## [What you are asked to do]
Substitute "Screen size" for every occurrence of "Image resolution" in the data below, and leave everything else as it is.

## [Data entries]
○ ○ ○ ○

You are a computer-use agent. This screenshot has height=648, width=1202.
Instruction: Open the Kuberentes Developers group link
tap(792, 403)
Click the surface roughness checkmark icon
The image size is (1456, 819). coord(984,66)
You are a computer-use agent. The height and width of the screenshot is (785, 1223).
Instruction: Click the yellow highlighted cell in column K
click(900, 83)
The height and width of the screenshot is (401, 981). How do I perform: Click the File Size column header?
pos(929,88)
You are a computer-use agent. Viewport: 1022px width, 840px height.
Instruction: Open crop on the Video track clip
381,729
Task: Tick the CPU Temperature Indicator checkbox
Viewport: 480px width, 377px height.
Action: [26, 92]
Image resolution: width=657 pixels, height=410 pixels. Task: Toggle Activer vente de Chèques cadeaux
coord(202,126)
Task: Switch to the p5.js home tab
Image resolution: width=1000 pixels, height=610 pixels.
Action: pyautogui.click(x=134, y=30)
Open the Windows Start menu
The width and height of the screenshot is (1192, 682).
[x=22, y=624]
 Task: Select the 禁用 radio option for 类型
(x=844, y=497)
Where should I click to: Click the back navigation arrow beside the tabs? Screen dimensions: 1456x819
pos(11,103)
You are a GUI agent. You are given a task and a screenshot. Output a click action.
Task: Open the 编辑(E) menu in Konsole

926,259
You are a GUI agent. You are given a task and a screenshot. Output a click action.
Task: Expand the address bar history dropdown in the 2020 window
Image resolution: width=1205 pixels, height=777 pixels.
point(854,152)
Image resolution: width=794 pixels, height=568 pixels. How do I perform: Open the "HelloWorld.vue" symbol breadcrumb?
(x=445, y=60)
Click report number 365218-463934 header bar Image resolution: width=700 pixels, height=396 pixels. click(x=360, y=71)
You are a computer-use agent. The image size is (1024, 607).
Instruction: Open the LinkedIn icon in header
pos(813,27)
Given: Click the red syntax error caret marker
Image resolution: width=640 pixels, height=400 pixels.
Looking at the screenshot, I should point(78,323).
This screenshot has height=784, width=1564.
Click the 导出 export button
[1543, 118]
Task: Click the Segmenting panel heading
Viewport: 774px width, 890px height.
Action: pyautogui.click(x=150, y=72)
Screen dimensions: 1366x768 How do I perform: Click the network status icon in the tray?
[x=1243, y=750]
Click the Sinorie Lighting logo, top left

○ ○ ○ ○

## [Answer for the task]
You are a computer-use agent. This screenshot has height=648, width=1202.
Instruction: Open the Kuberentes Developers group link
tap(792, 403)
Click the surface roughness checkmark icon
The image size is (1456, 819). coord(984,66)
You are a computer-use agent. The height and width of the screenshot is (785, 1223).
Instruction: Click the yellow highlighted cell in column K
click(900, 83)
The height and width of the screenshot is (401, 981). How do I perform: Click the File Size column header?
pos(929,88)
You are a computer-use agent. Viewport: 1022px width, 840px height.
Instruction: Open crop on the Video track clip
381,729
Task: Tick the CPU Temperature Indicator checkbox
Viewport: 480px width, 377px height.
Action: [26, 92]
Screen size: width=657 pixels, height=410 pixels. Task: Toggle Activer vente de Chèques cadeaux
coord(202,126)
Task: Switch to the p5.js home tab
Screen size: width=1000 pixels, height=610 pixels.
Action: pyautogui.click(x=134, y=30)
Open the Windows Start menu
The width and height of the screenshot is (1192, 682).
[x=22, y=624]
 Task: Select the 禁用 radio option for 类型
(x=844, y=497)
Where should I click to: Click the back navigation arrow beside the tabs? Screen dimensions: 1456x819
pos(11,103)
You are a GUI agent. You are given a task and a screenshot. Output a click action.
Task: Open the 编辑(E) menu in Konsole

926,259
You are a GUI agent. You are given a task and a screenshot. Output a click action.
Task: Expand the address bar history dropdown in the 2020 window
Screen size: width=1205 pixels, height=777 pixels.
point(854,152)
Screen size: width=794 pixels, height=568 pixels. How do I perform: Open the "HelloWorld.vue" symbol breadcrumb?
(x=445, y=60)
Click report number 365218-463934 header bar Screen size: width=700 pixels, height=396 pixels. click(x=360, y=71)
You are a computer-use agent. The image size is (1024, 607).
Instruction: Open the LinkedIn icon in header
pos(813,27)
Given: Click the red syntax error caret marker
Screen size: width=640 pixels, height=400 pixels.
Looking at the screenshot, I should point(78,323).
This screenshot has height=784, width=1564.
Click the 导出 export button
[1543, 118]
Task: Click the Segmenting panel heading
Viewport: 774px width, 890px height.
Action: pyautogui.click(x=150, y=72)
Screen dimensions: 1366x768 How do I perform: Click the network status icon in the tray?
[x=1243, y=750]
Click the Sinorie Lighting logo, top left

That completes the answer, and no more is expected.